▶ **TASK GOAL**
Take the data below and repeat it exactly.

[Saved entries]

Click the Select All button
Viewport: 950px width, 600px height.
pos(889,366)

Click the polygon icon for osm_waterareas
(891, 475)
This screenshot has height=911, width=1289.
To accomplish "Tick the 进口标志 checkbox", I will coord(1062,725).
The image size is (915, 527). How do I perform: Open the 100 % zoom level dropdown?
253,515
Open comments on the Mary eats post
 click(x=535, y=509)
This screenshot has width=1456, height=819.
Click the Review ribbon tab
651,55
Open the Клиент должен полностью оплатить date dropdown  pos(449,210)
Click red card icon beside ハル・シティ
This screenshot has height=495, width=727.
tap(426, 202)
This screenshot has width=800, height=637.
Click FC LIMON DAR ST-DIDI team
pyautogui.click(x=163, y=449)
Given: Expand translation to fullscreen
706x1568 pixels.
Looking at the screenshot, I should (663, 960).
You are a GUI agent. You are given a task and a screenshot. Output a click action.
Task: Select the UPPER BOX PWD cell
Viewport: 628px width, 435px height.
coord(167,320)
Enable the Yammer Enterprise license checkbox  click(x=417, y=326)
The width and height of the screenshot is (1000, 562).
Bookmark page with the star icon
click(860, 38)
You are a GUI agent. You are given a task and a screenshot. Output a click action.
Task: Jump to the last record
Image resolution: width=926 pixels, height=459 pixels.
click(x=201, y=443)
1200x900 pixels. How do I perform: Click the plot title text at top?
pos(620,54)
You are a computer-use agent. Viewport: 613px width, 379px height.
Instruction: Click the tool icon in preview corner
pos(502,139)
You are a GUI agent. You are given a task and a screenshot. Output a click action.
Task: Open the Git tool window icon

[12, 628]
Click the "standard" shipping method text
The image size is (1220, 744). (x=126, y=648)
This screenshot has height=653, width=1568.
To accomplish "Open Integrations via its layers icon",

▶ **OUTPUT OF THE TASK**
Click the Select All button
Viewport: 950px width, 600px height.
pos(889,366)

Click the polygon icon for osm_waterareas
(891, 475)
This screenshot has height=911, width=1289.
To accomplish "Tick the 进口标志 checkbox", I will coord(1062,725).
The image size is (915, 527). How do I perform: Open the 100 % zoom level dropdown?
253,515
Open comments on the Mary eats post
 click(x=535, y=509)
This screenshot has width=1456, height=819.
Click the Review ribbon tab
651,55
Open the Клиент должен полностью оплатить date dropdown  pos(449,210)
Click red card icon beside ハル・シティ
This screenshot has height=495, width=727.
tap(426, 202)
This screenshot has width=800, height=637.
Click FC LIMON DAR ST-DIDI team
pyautogui.click(x=163, y=449)
Given: Expand translation to fullscreen
706x1568 pixels.
Looking at the screenshot, I should (663, 960).
You are a GUI agent. You are given a task and a screenshot. Output a click action.
Task: Select the UPPER BOX PWD cell
Viewport: 628px width, 435px height.
coord(167,320)
Enable the Yammer Enterprise license checkbox  click(x=417, y=326)
The width and height of the screenshot is (1000, 562).
Bookmark page with the star icon
click(860, 38)
You are a GUI agent. You are given a task and a screenshot. Output a click action.
Task: Jump to the last record
Image resolution: width=926 pixels, height=459 pixels.
click(x=201, y=443)
1200x900 pixels. How do I perform: Click the plot title text at top?
pos(620,54)
You are a computer-use agent. Viewport: 613px width, 379px height.
Instruction: Click the tool icon in preview corner
pos(502,139)
You are a GUI agent. You are given a task and a screenshot. Output a click action.
Task: Open the Git tool window icon

[12, 628]
Click the "standard" shipping method text
The image size is (1220, 744). (x=126, y=648)
This screenshot has height=653, width=1568.
To accomplish "Open Integrations via its layers icon",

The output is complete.